Oireachtas Joint and Select Committees
Thursday, 22 October 2015
Joint Oireachtas Committee on the Implementation of the Good Friday Agreement
Peace Building in Northern Ireland: Community Relations Council and Partner Organisations
10:15 am
Ms Charmain Jones:
I work across rural Northern Ireland but I also worked in an urban setting for 15 years. I look at children and young people very much through the lens of how I was reared. I was born in 1976 so I call myself a child of the Troubles. Like Mr. Brady in Newry, I am a Portadown woman. I am, therefore, only 20 miles away from him. However, I was born and reared in an extremely sectarian town with a high level of violence. I have been able to look at my work with children and young people through that lens because most of the young people I deal with are under the age of 18. They are all peace agreement children. I am finding across the spectrum that there are kids who do not care about what is happening in Stormont or anything else. They feel they are engaging well with others and they are happy to continue with that.

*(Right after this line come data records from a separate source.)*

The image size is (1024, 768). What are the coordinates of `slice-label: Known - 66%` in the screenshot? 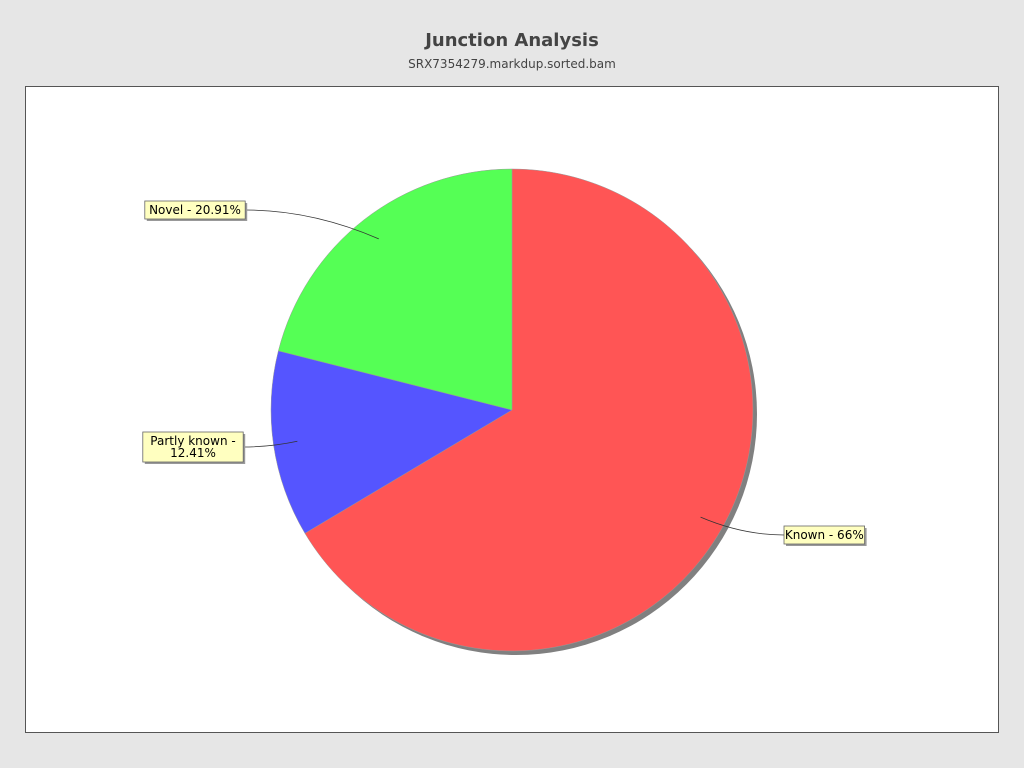 It's located at (824, 535).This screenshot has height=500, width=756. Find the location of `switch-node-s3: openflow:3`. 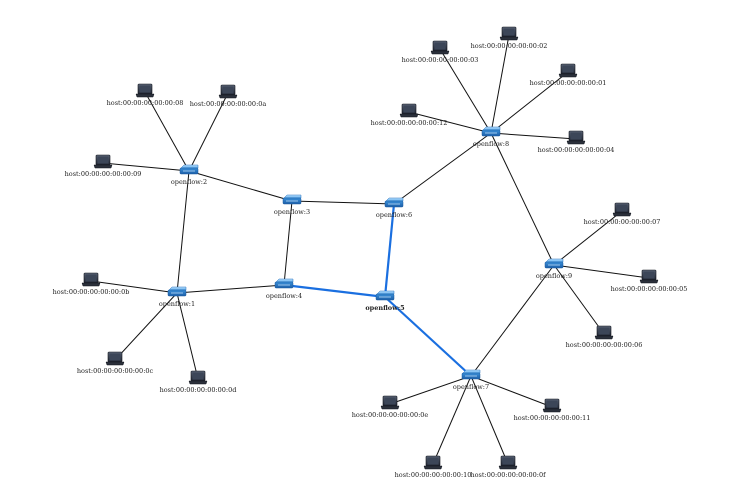

switch-node-s3: openflow:3 is located at coordinates (292, 205).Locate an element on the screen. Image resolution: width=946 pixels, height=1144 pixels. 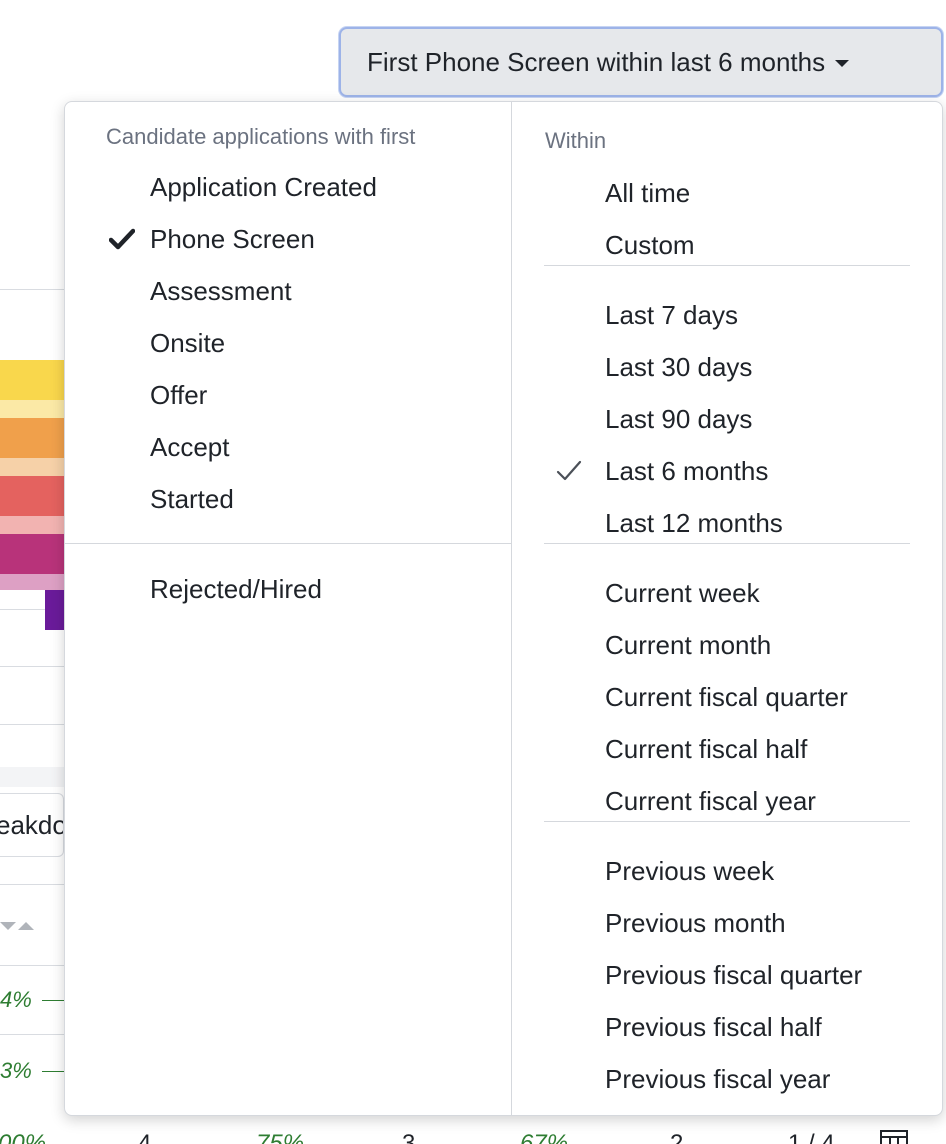
option-stage-application-created: Application Created is located at coordinates (264, 187).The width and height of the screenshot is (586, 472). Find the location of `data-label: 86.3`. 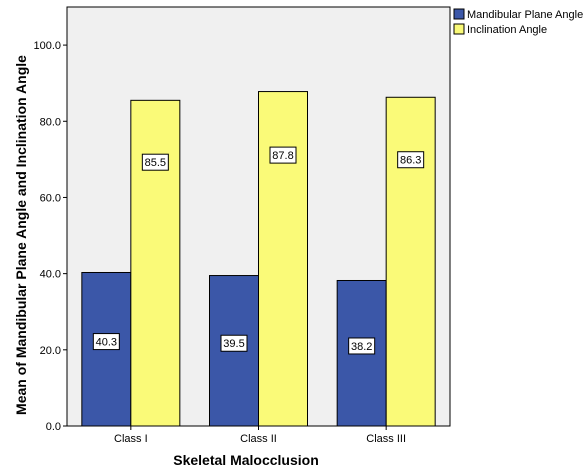

data-label: 86.3 is located at coordinates (410, 161).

There are other young people for whom sectarianism and racism have an impact on everyday issues in their lives, including their schooling, how they get home from school, how they get bussed to school, what they do outside school and where they hang around after school, and that can be in an urban or rural context. In general, most young people, whether they say it or not, care about peace at some level. I was doing work with a group of 13 to 15 year olds recently and we were talking about the issues that affected them. While we take peace as a given, they also take it as a given, but they do not want to see violence similar to what we saw as young people.
Young people find it difficult to connect with the past. Last week I had to say to them that this is living history. They are being taught about this in school, but I was alive when these things happened and I am only 20 years older than them. It is hard for them to connect with what we are trying to do in talking about the past. Sometimes we put too much responsibility on them - fix the young people and Northern Ireland will be fixed. I was a youth worker for four years and I do not agree with that. I meet vibrant, energetic young people who want to move forward. We recently did a report with the Integrated Education Fund on community, housing and education. Young people said they wanted to learn together, connect together and do things together. They want shared classrooms, but the issue is funding. Shared education programmes are receiving less and less money. Over the past year, in particular, the level of contact between the youth and education sectors with young people has begun to shrink. If organisations such as ours are not doing this work, there will be less done within the school structures and the opportunities will shrink. Many people still live in segregated communities. There are walls in urban areas and I live at an interface. My children have no contact with anybody who has a different religion outside of my efforts to try to do that. They could continue to live like that for the rest of their lives if they wanted. They can live on that interface and never interact with anybody with a different religion. It is the same in rural areas. I work with young people in these areas who live two or three miles apart who would never connect if it were not for organisations such as ours going in to put in some resources and expertise to help them to mix together.
With our education system and the shrinking of the youth sector and the funding for children and young people, we could continue to live in a segregated, benign apartheid for the rest of our lives, but our sector is trying its best to give young people a hand in learning, sharing and engaging with each other as much as they can.